(Task to complete) Skip the pictures. Transcribe exactly the lines from the line containing "Viewport: 302px width, 161px height." to the end of the listing.

──────────

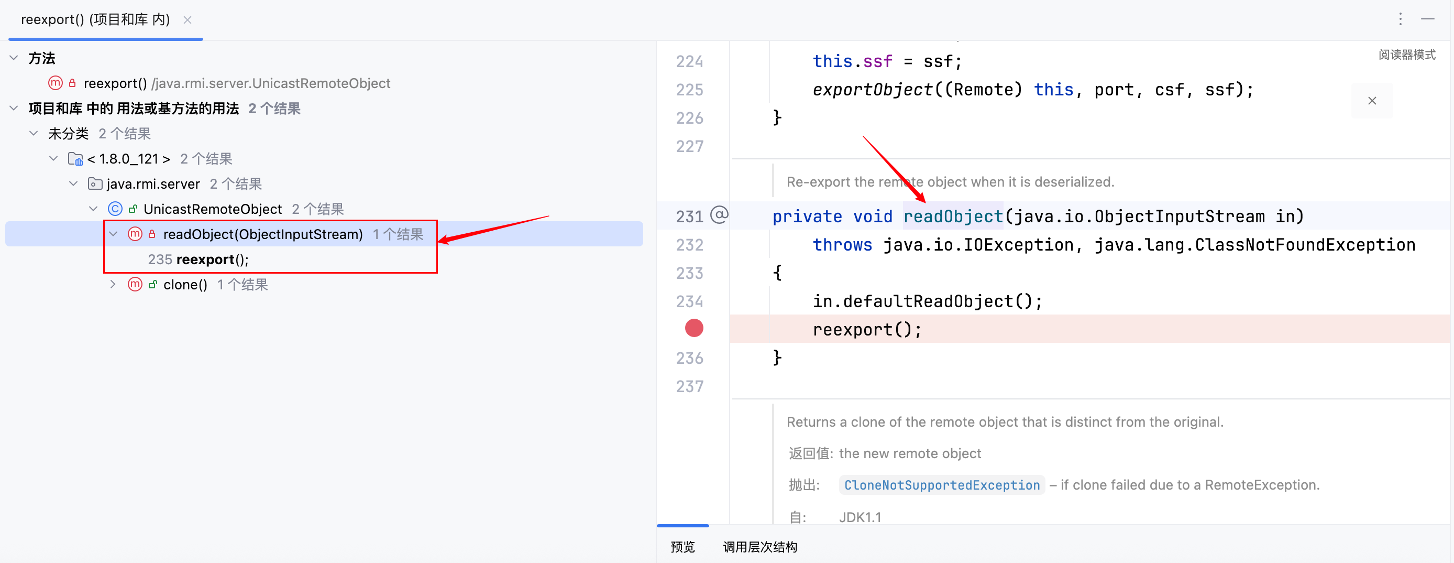The height and width of the screenshot is (563, 1454).
Task: Toggle the breakpoint on the reexport() line
Action: click(694, 328)
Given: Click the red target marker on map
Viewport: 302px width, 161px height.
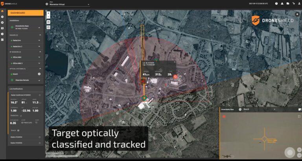Looking at the screenshot, I should (175, 76).
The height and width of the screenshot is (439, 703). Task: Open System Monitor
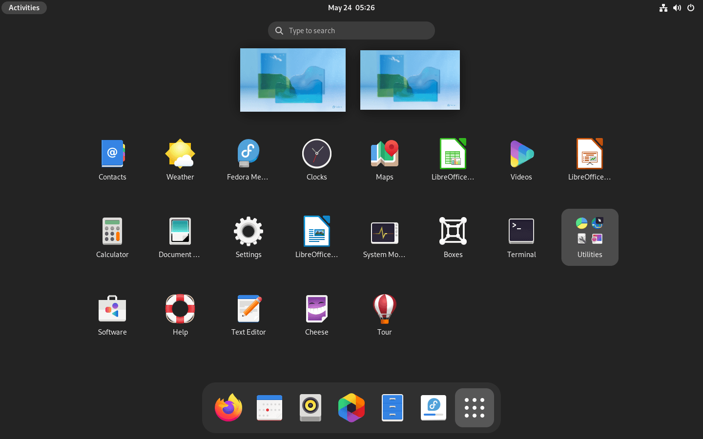[385, 231]
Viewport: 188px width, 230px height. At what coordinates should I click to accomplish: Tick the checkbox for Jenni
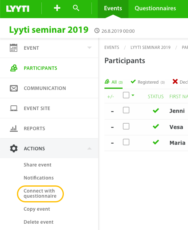126,110
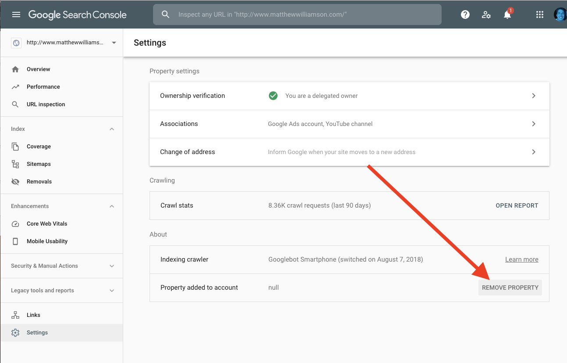Screen dimensions: 567x363
Task: Open Sitemaps from the sidebar icon
Action: tap(16, 164)
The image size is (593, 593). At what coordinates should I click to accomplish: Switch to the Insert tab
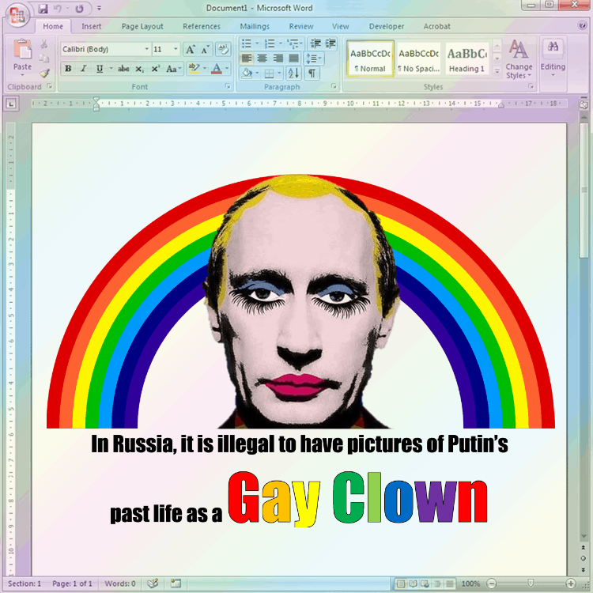pyautogui.click(x=92, y=26)
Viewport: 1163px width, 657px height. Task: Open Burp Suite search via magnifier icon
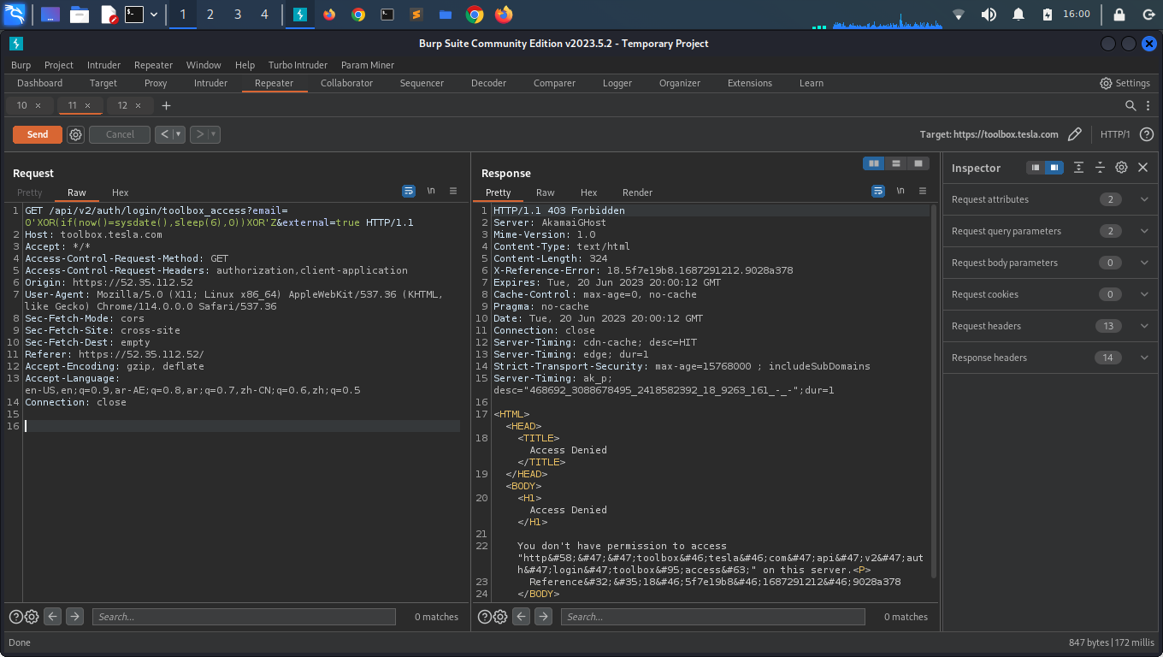(x=1131, y=105)
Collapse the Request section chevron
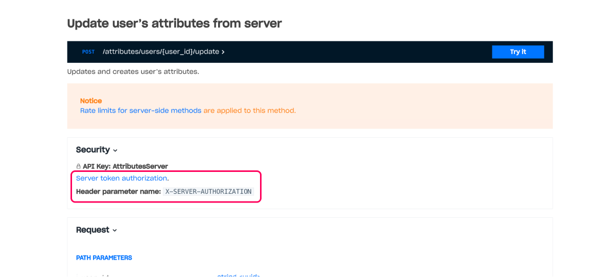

──────────

(Answer section)
Viewport: 302px width, 161px height.
Looking at the screenshot, I should (175, 76).
The height and width of the screenshot is (439, 703). Task: Open System Monitor
[385, 231]
Viewport: 188px width, 230px height. At what coordinates should I click to accomplish: Tick the checkbox for Jenni
126,110
Screen dimensions: 567x363
Task: Open Sitemaps from the sidebar icon
Action: tap(16, 164)
The image size is (593, 593). At what coordinates should I click to accomplish: Switch to the Insert tab
pyautogui.click(x=92, y=26)
Viewport: 1163px width, 657px height. Task: Open Burp Suite search via magnifier icon
(x=1131, y=105)
Collapse the Request section chevron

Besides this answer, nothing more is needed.